Metadata Engine: connections, snapshots, tests, freshness¶
The Metadata Engine is Datahub's bridge to your physical data sources. Connect a Databricks workspace, an ADLS storage account, or a PostgreSQL database; the engine discovers schemas / tables / columns, snapshots them on a schedule, runs data tests and freshness checks, profiles tables for anomalies, and feeds the results into the Catalog so stewards see what's there now and what changed.
If the Catalog is what we know about our data, the Metadata Engine is how we know it.
When to choose this¶
Reach for the Metadata Engine when you want to:
- Connect a data source. Create a connection to ADLS Gen2 or PostgreSQL (Databricks SQL is configured separately under
/admin/integrations). Credentials live in Azure Key Vault, never in our database. - Discover a schema and import it into the Catalog. Run extraction, snapshot the result, promote selected schemas/tables to catalog assets in one click.
- Detect schema drift. Compare today's snapshot to last week's; the diff shows added / removed / renamed columns and type changes.
- Run data tests.
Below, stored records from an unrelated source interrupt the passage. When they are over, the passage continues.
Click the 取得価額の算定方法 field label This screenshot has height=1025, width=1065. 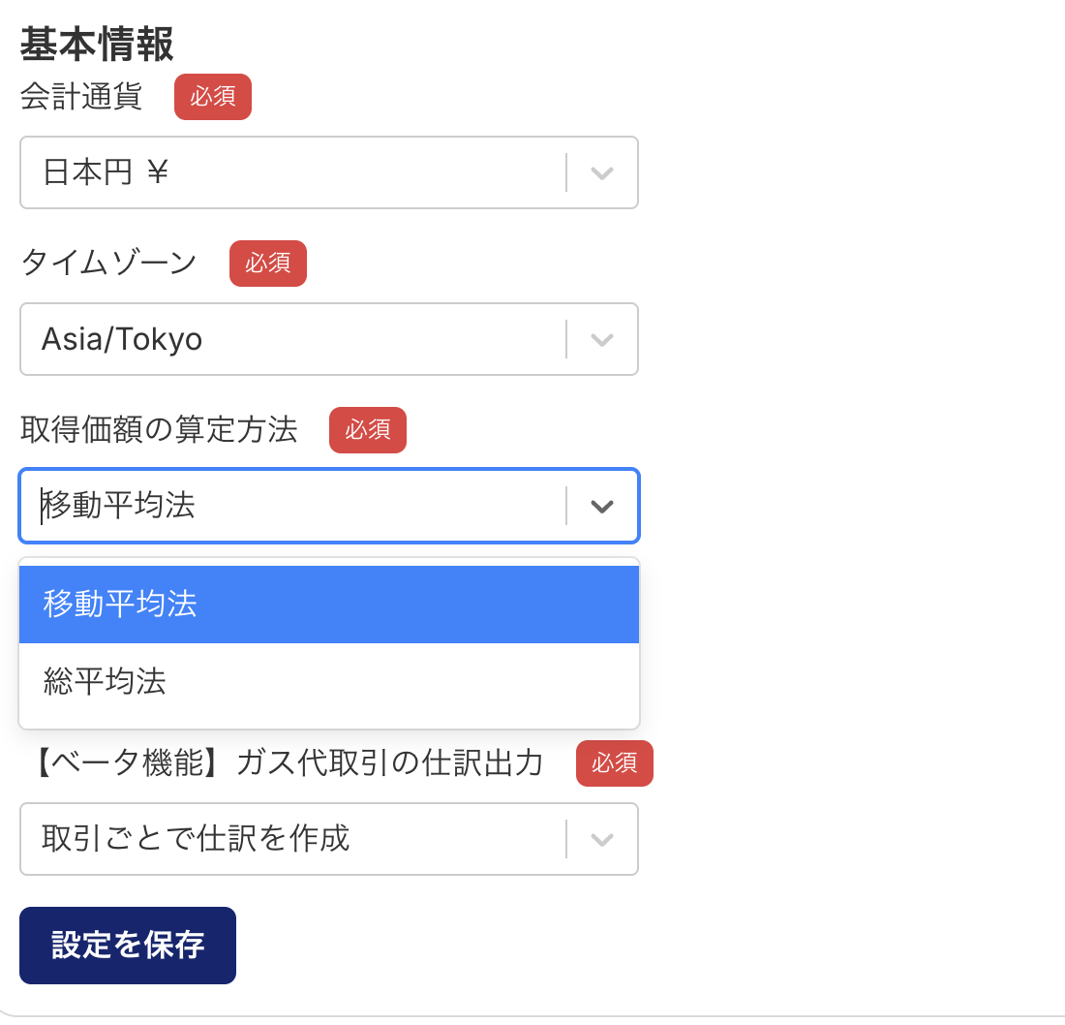159,430
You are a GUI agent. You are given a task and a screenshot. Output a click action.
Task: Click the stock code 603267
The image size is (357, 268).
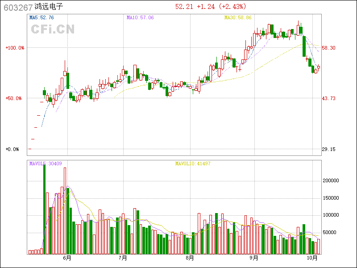[x=17, y=7]
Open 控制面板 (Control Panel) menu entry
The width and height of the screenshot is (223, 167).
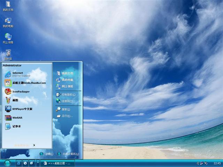[68, 95]
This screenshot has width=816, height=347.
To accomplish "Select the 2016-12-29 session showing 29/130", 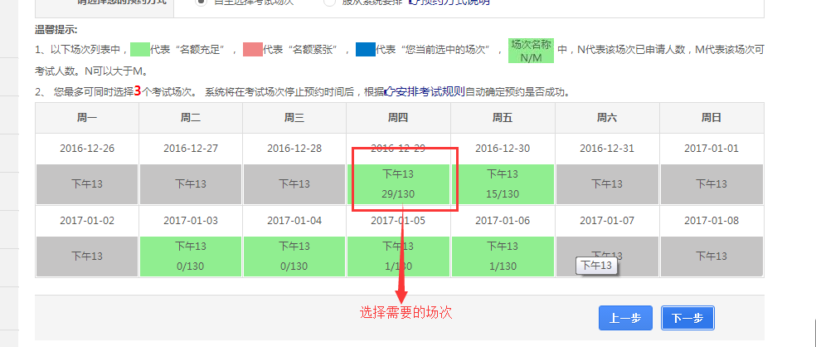I will [398, 183].
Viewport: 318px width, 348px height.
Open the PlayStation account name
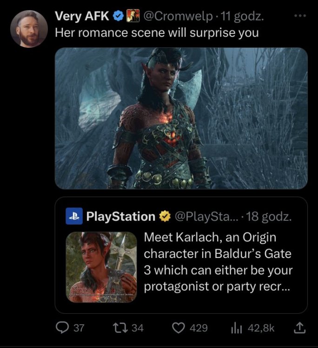[121, 216]
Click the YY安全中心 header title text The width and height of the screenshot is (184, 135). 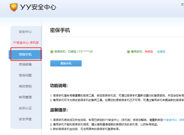pyautogui.click(x=38, y=7)
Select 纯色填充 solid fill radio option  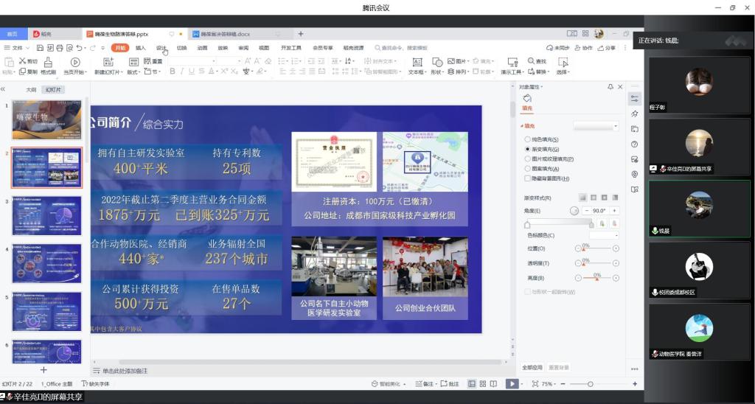tap(526, 139)
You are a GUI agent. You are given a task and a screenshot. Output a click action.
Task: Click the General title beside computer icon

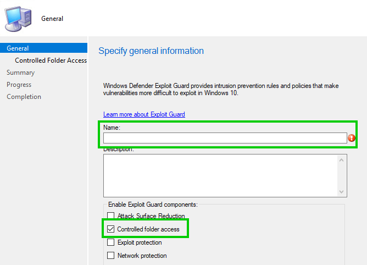pyautogui.click(x=52, y=19)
Uniqueness, not-null, accepted values, custom SQL — schedule them, alert on failure.
- Monitor freshness. "The orders table should have new rows in the last 30 minutes." If not, raise an alert.
- Profile tables for anomalies. Row count, null %, distinct count, min/max — tracked across snapshots with anomaly detection.
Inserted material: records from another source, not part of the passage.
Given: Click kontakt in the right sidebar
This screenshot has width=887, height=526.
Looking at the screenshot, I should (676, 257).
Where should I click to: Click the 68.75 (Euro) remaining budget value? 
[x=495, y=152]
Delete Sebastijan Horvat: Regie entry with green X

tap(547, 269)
- Schedule it all. A scheduler runs extraction, snapshots, tests, profiling, and freshness on cron schedules per connection.
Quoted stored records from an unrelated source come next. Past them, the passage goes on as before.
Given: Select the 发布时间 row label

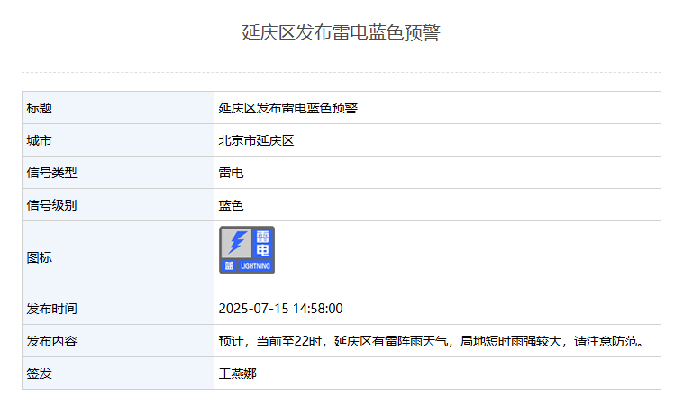Looking at the screenshot, I should 52,309.
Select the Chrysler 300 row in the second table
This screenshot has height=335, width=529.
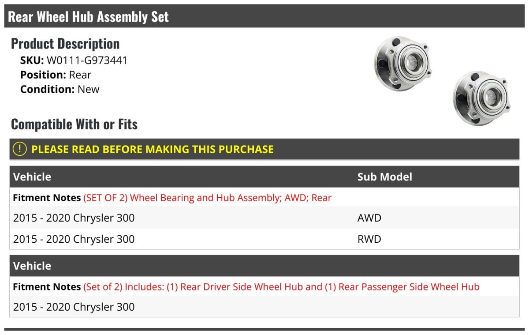click(74, 307)
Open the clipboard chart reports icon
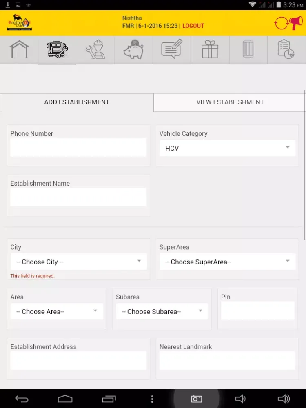306x408 pixels. [286, 50]
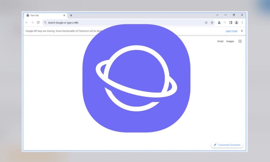Screen dimensions: 270x162
Task: Dismiss the Google API keys infobar
Action: [242, 31]

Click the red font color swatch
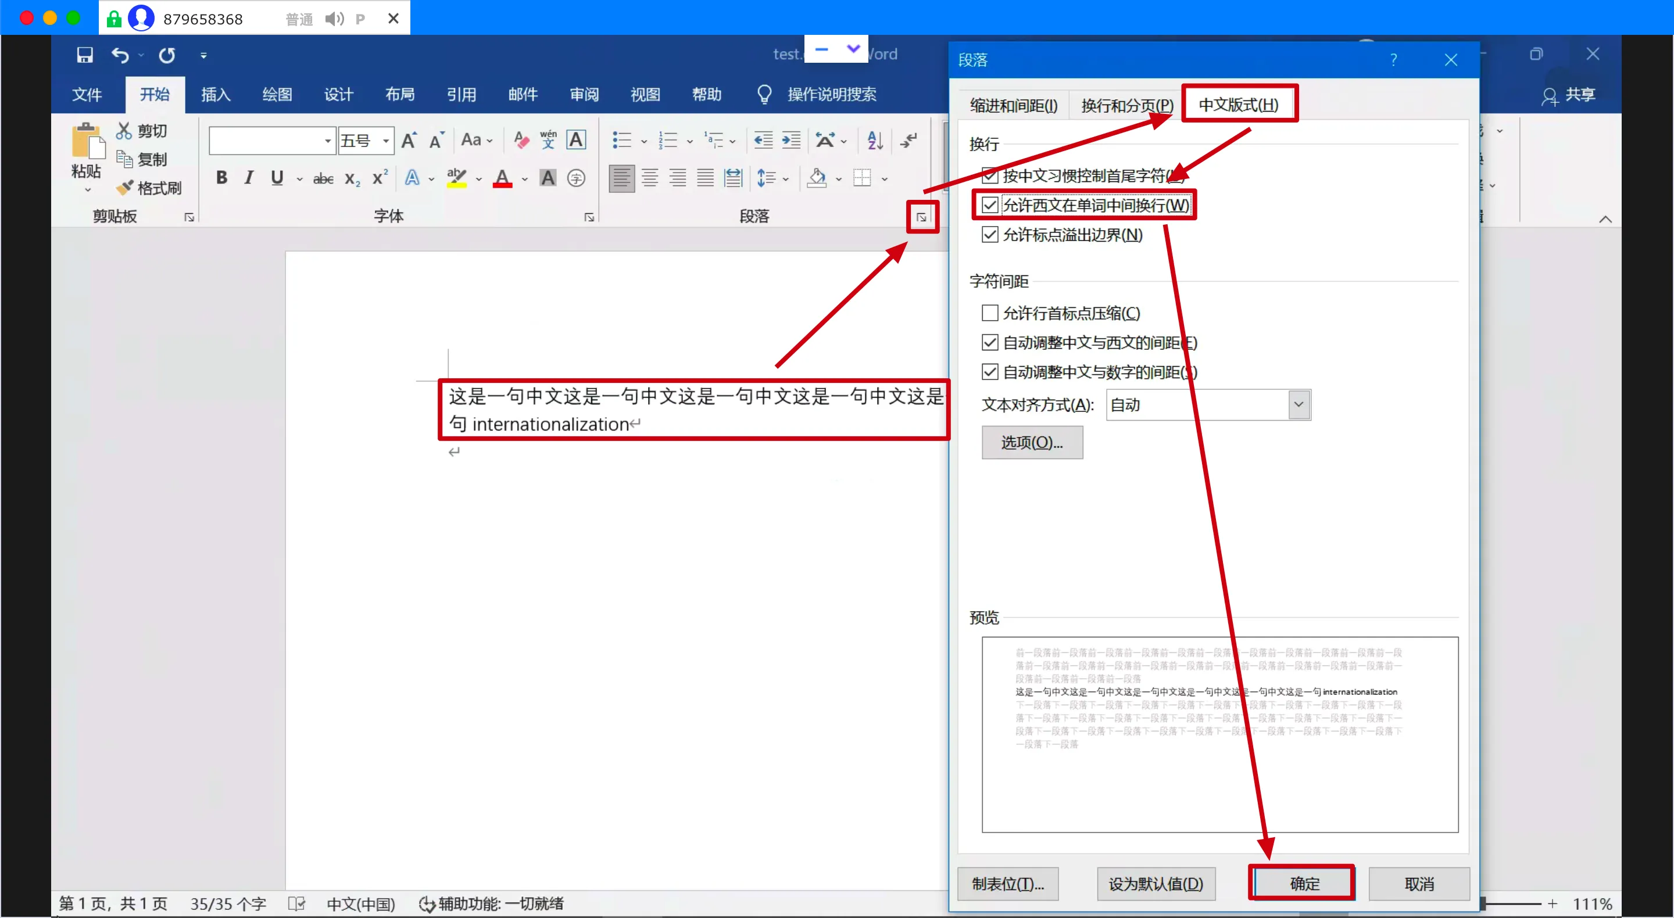point(502,178)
You do not need the Metadata Engine for:
- Manually-registered catalog assets (you can register without a connection).
- Querying data (the Engine reads metadata, not row contents).
- Connections to BI tools or dashboards (use the Dashboards module).
What the Metadata Engine looks like¶
| Surface | Where | What you see |
|---|---|---|
| Overview | /metadata-engine |
KPIs (connections, snapshots, recent failures), trend chart of snapshots over the last 14 days, top-status connection cards. |
| Connections | /metadata-engine/connections |
Grid of connection cards — name, type, last test status, last snapshot, schedules. |
| Connection detail | /metadata-engine/connections/{id} |
Tabs: Overview, Extraction, Snapshots, Catalog, Schedules, Tests, Profiling, Freshness, Tasks. |
| Snapshots | /metadata-engine/snapshots |
List of all snapshots across connections; filter by connection, compare any two. |
| Snapshot detail | /metadata-engine/snapshots/{id} |
Full schema → table → column hierarchy with stats. |
| Data tests | /metadata-engine/data-tests |
All test definitions across connections; filter by status, latest run results. |
| Insights (profiling) | /metadata-engine/insights |
Profiling history and trend charts for any catalog table. |
| Freshness | /metadata-engine/freshness |
Per-table freshness rules and recent check results. |
| Scheduler | /metadata-engine/scheduler |
All schedules across connections; recent runs. |
| Task logs | /metadata-engine/tasks |
Background task history (extraction, snapshot, test, profiling, freshness runs). |
Concepts¶
| Concept | What it is |
|---|---|
| Connection | A registered data source (ADLS Gen2 or PostgreSQL) with type-specific config + a Key Vault secret reference. |
| Adapter | The connector for a connection type. ADLS uses a direct Delta reader (deltalake); PostgreSQL uses psycopg + dbt for tests/profiling. |
| Extraction | A live discovery of the source's schemas / tables / columns. Produces an in-memory snapshot. |
| Snapshot | A persisted point-in-time capture of metadata, linked to a connection. Used for diffs and history. |
| Catalog (per-connection) | A deduplicated view of every schema / table / column ever seen on the connection — soft-deletes columns when they disappear, retains history. |
| Data test | A test definition (uniqueness, not-null, accepted values, custom SQL) on a column or table. |
| Profiling run | A row-count + per-column null/distinct/min/max/mean snapshot, used for anomaly detection. |
| Freshness rule | "Column X must have a value within the last N minutes / hours / days." |
| Schedule | A cron expression + which tasks (extract, test, profile, freshness) to run, per connection. |
| JobRun | A single execution of a schedule. |
Setup — what an admin needs to do once¶
| Prereq | Where | Why |
|---|---|---|
| Azure Key Vault | Configured by the platform — credentials live there. | Connection secrets never touch the database. |
| At least one connection | /metadata-engine/connections → New connection |
The engine is empty until you connect a source. |
| Roles | /rolegroups |
metadata_engine.resources.read, metadata_engine.resources.write. Both default to Administrator. |
| Scheduler enabled (automatic) | The platform runs a periodic tick that picks up due schedules. | No admin action required. |
Creating a connection¶
ADLS Gen2:
/metadata-engine/connections→ New connection → ADLS.- Provide: name, storage account, tenant ID, client ID, client secret. The secret is written to Key Vault.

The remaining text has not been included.